A new consultation has been unveiled by DECC that will look to review tariffs for the Renewable Heat Incentive.
Some technologies such as large scale biomass may see the tariff increased, but others such as biomethane and combined heat and power technology will not be included in the review.
However, the degression mechanism will be used to reduce tariffs if required, in order to ensure the Renewable Heat Incentive sticks to its budget.
Energy and Climate Change Minister Greg Barker said: “The Renewable Heat Incentive, which has been available for non domestic investors for over a year, is a key part of our approach to cutting carbon and driving forward the move to more sustainable low carbon heating alternatives.

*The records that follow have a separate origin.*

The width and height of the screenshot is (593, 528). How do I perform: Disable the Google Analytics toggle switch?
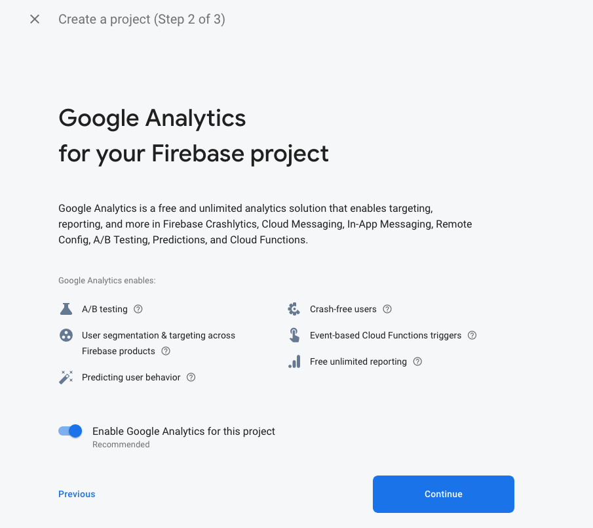click(70, 431)
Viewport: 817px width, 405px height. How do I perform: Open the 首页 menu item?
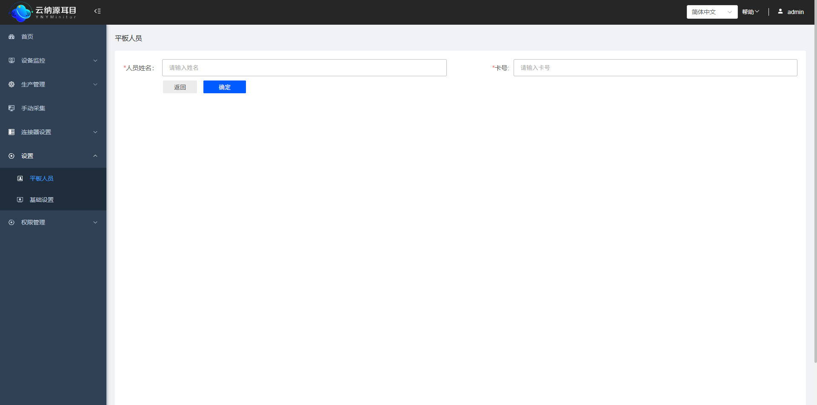click(27, 37)
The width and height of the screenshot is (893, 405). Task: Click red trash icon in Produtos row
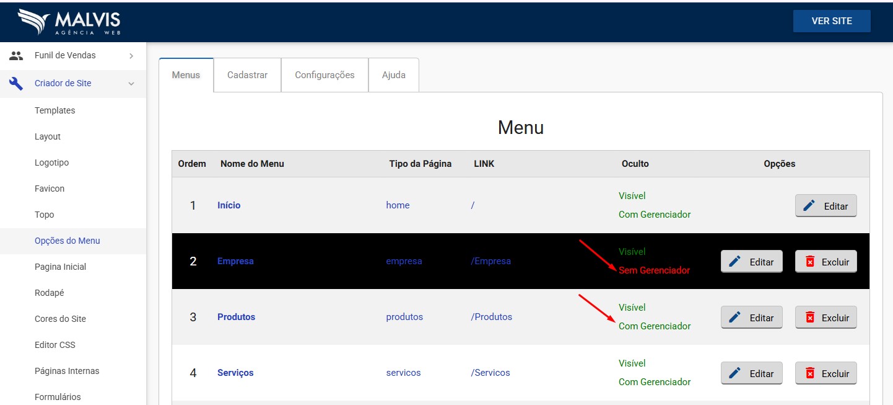pos(809,318)
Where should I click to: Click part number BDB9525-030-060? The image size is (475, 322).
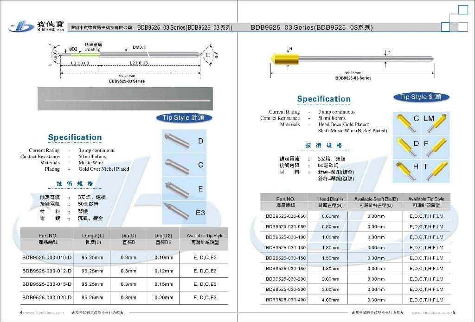286,216
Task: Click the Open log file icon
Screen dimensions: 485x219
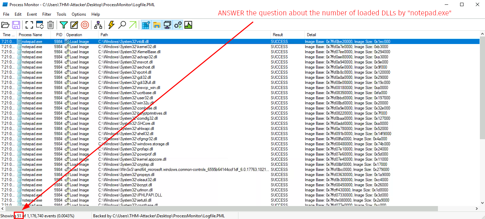Action: tap(5, 25)
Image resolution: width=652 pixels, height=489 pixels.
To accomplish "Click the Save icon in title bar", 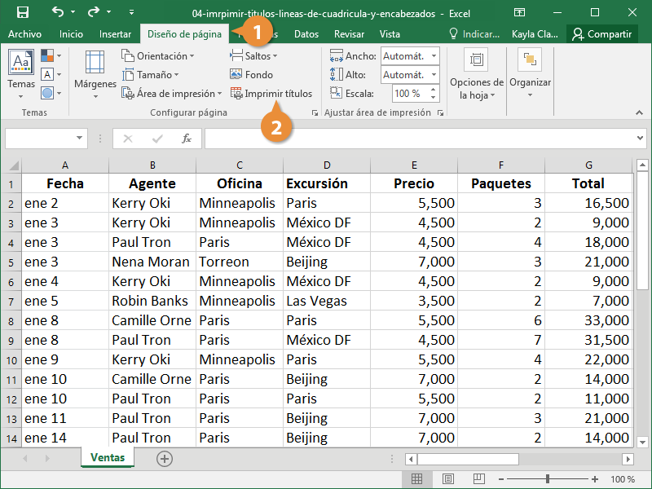I will tap(22, 13).
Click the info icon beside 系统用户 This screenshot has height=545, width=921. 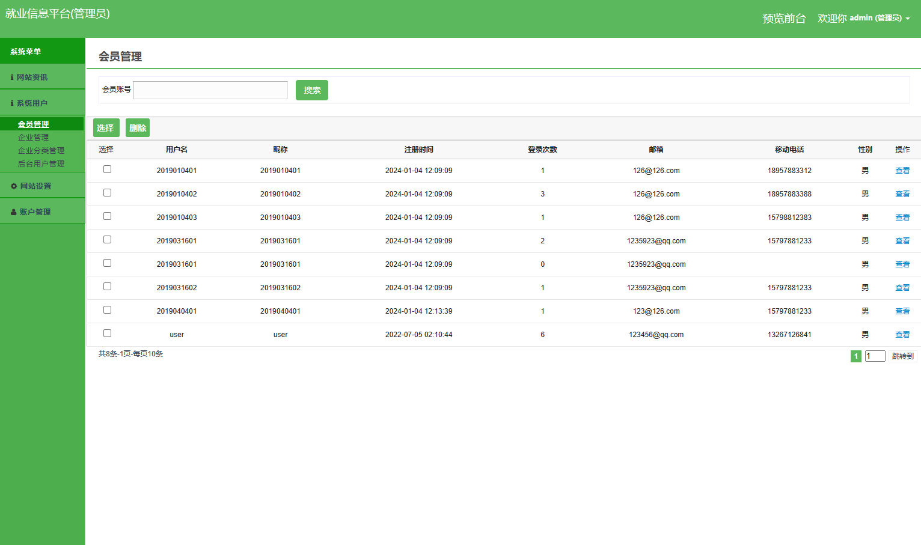point(12,103)
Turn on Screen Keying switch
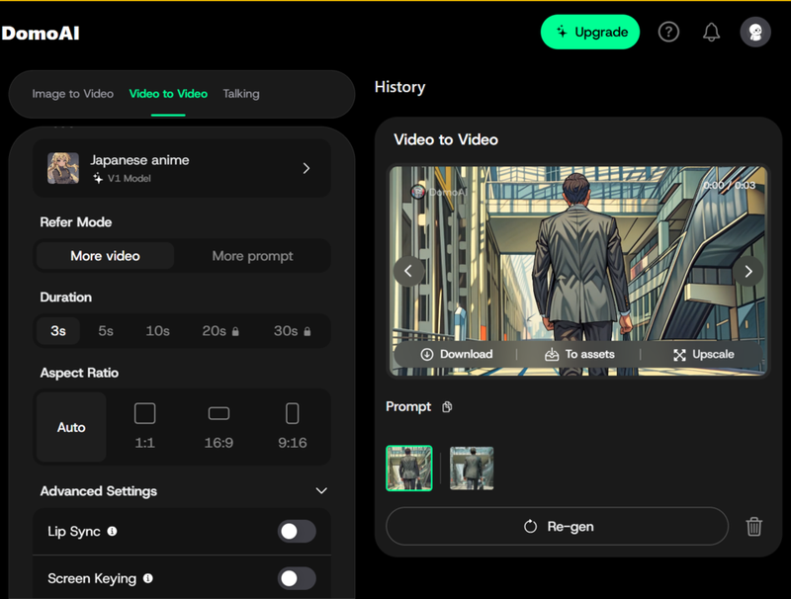Viewport: 791px width, 599px height. [x=297, y=578]
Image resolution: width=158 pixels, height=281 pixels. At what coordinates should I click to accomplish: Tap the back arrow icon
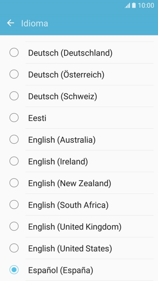(x=11, y=23)
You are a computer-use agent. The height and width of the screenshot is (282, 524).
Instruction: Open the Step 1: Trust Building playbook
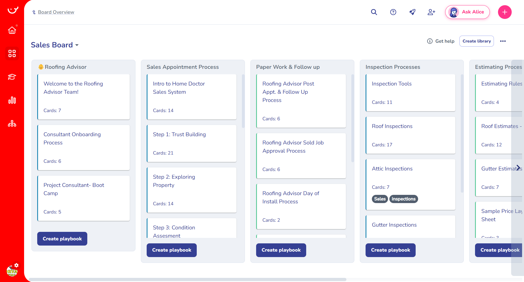tap(179, 135)
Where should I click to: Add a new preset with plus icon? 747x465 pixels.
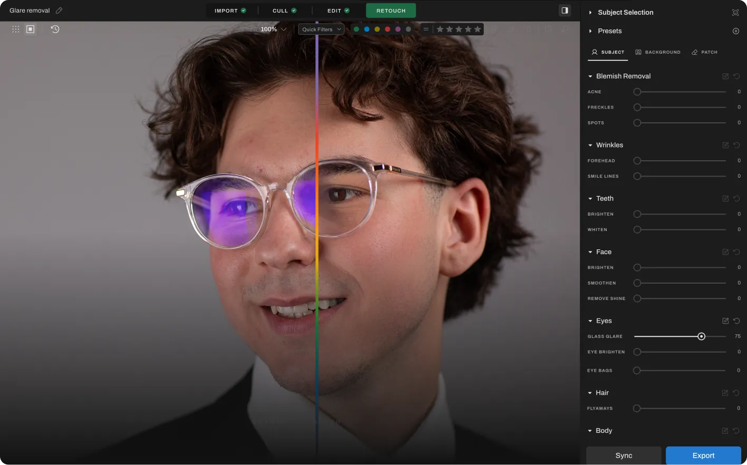(735, 31)
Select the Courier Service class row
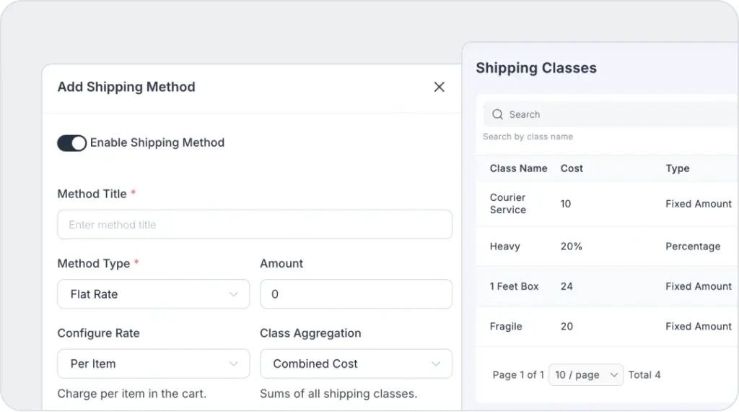 point(508,204)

“So far over 1,000 groups have got on board, and today we have outlined details of our tariff review to help more organisations to invest.”
ADBA chief executive Charlotte Morton welcomed that biomethane and biogas would not be included in the review.
She said: “DECC is right to exclude biomethane and biogas from the review of the RHI tariffs, as we have suggested to them since they announced the potential for reviews in January.
“There is a significant number of projects in the pipeline, and these do not need further reviews of the tariff levels, but rather consistency and certainty in Government policy.
“The Government’s focus should now be on issues which are holding back projects, such as the lack of preliminary accreditation for biomethane, the 200kWth limit on support for heat from biogas combustion, and clarity on overall RHI budgets after 2015.”